Question

The vapour pressure of pure benzene at a particular temperature is $260$ bar. At that temperature, the vapour pressure of a solution containing $2$ g non-volatile non-electrolytic solid in $100$ g of benzene is $250$ bar. What is the molecular mass of the solute?

• A. $60.4$ g/mole
• B. $40.6$ g/mole
• C. $70.5$ g/mole
• D. $30.5$ g/mole

Answer 1

Answer: (B)

$40.6$ g/mole

Vapor pressure of pure benzene that is $p_A^o$ is $260$ bar
Vapor pressure of the solution when a solute is added is $250$ bar, that is $p_A$ is $250$ bar.
Lowering of vapor pressure is $p_A^o-p_A$
Thus relative lowering of vapor pressure is $\frac{p_A^o-p_A}{p_A^o}$$=$$X_B$, where $X_B$ is the mole fraction of the solute.
$X_B$ can also be written as $\frac{n_B}{n_A}$ where $n_B$ and $n_A$ are the number of moles of solute and solvent and $n_B$ is much smaller compared to $n_A$.
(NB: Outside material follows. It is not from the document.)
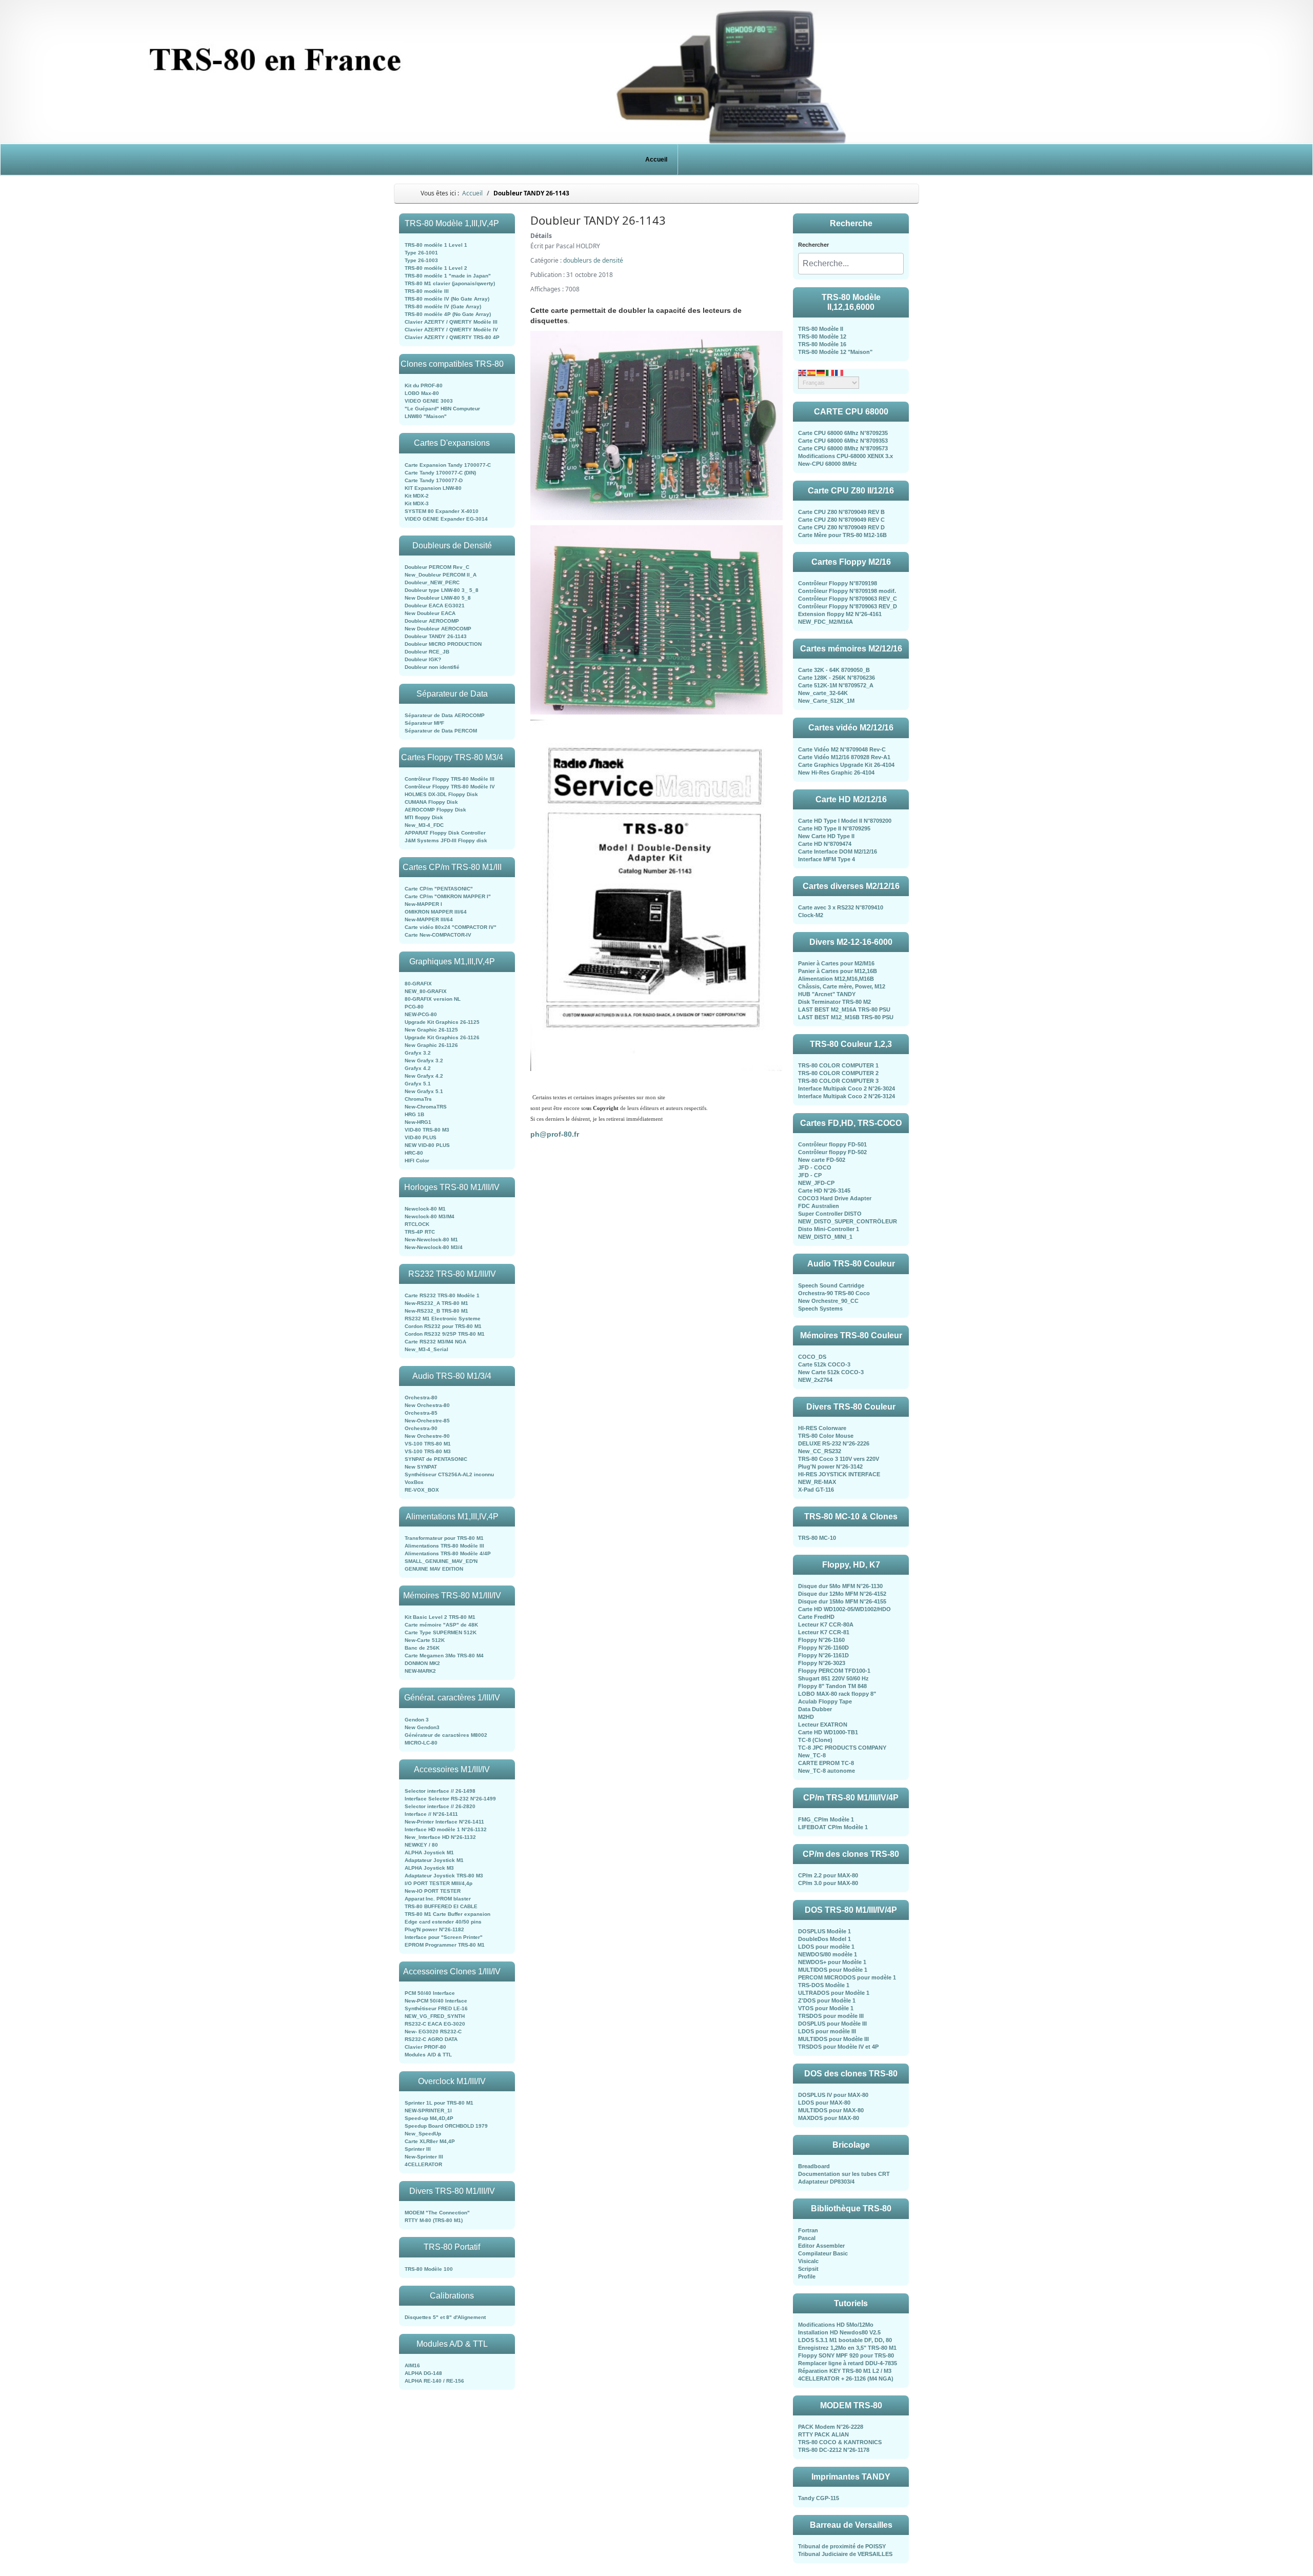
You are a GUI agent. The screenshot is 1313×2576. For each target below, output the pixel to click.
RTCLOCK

Thus $\frac{p_A^o-p_A}{p_A^o}$$=$$\frac{n_B}{n_A}$
$\frac{n_B}{n_A}$ can also be written as $\frac{W_B}{M_B}\times \frac{M_A}{W_A}$ where $M_B$ and $M_A$ are the molecular masses of solute and solvent. Whereas, $W_B$ and $W_A$ are the amount of solute and solvent present in the solution.
Putting all the values in the equation:

$\frac{p_A^o-p_A}{p_A^o}$$=$$\frac{W_B}{M_B}\times \frac{M_A}{W_A}$

$\frac{260-250}{260}$$=$$\frac{2}{M_B}\times \frac{78}{100}$, where $78$ g/mole is the molecular weight of benzene.
From this the value of $M_B$ obtained is almost $40.6$ g/mol.
Thus molecular weight of the solute is $40.6$ g/mol.